The first rule to apply when you create your stock market portfolio is to know the duration over which you wish to invest. This is what we call the ‘investment horizon’ in financial terms.

It is well known that the longer term investments are generally the more secure and short term investments more risky due to their exposure to the psychological effects of the market.

In all cases, if you still prefer to invest over the short term, go for monetary funds that are less volatile. You will also need a fairly substantial investment capital to generate real profits. For long term investment, stock market shares are generally a good choice.

Finally, it is recommended that you decide the level of risk that you are prepared to accept. The most cautious investors will generally opt for State Bonds and the more adventurous often prefer the higher profits generated by derivatives or shares.

 

The most profitable assets and the riskiest:

When you create your stock market portfolio, it is best to vary your assets by choosing both shares and UCITS. In this way you can balance high but risky profits with lower but safer profits. Generally speaking, the higher risk assets are:

  • Derivatives
  • Shares

 

The less risky assets are:

To minimise the risks while still enabling the opportunities for high profits, you will need to diversify your investment portfolio as much as possible by choosing both risky assets and more secure assets.

In the same way, if you have decided to invest in stock market shares it is better to choose shares in various companies from different sectors of activities to limit the risks related to the falling of any one particular sector and thereby compensate any losses with profits from other sectors.

 

The capital required for a good stock market portfolio:

To diversify your stock market portfolio it is however necessary to have a fairly significant capital investment; below €2,000 it is difficult to vary your assets.

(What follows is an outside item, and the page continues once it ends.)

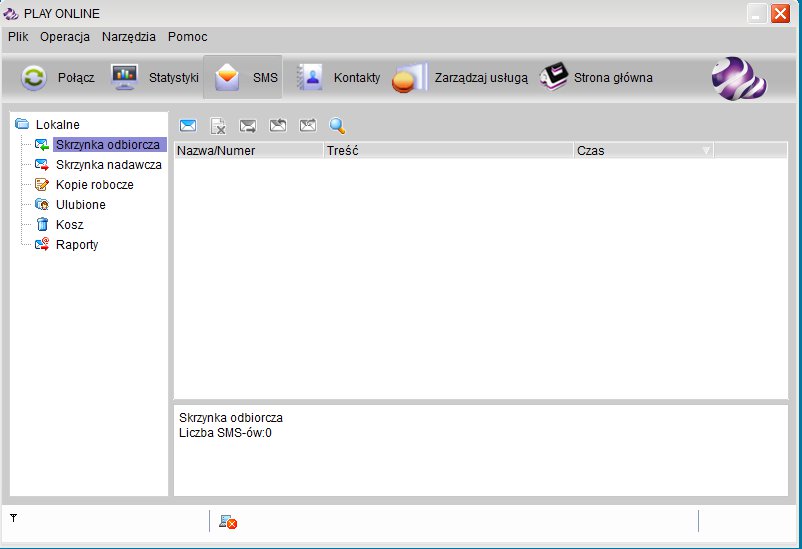Open the Kopie robocze drafts folder
This screenshot has height=549, width=802.
[94, 185]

Before launching yourself, you should think carefully about the capital you can invest according to your ambitions and investment horizons. But be careful you do not make haphazard choices as you should also be aware of the risk factor.

To summarise, creating a stock market portfolio is a step that requires reflection and must be based on an investment plan over the long term. Do not hesitate to ask for advice from your intermediary in case of doubt.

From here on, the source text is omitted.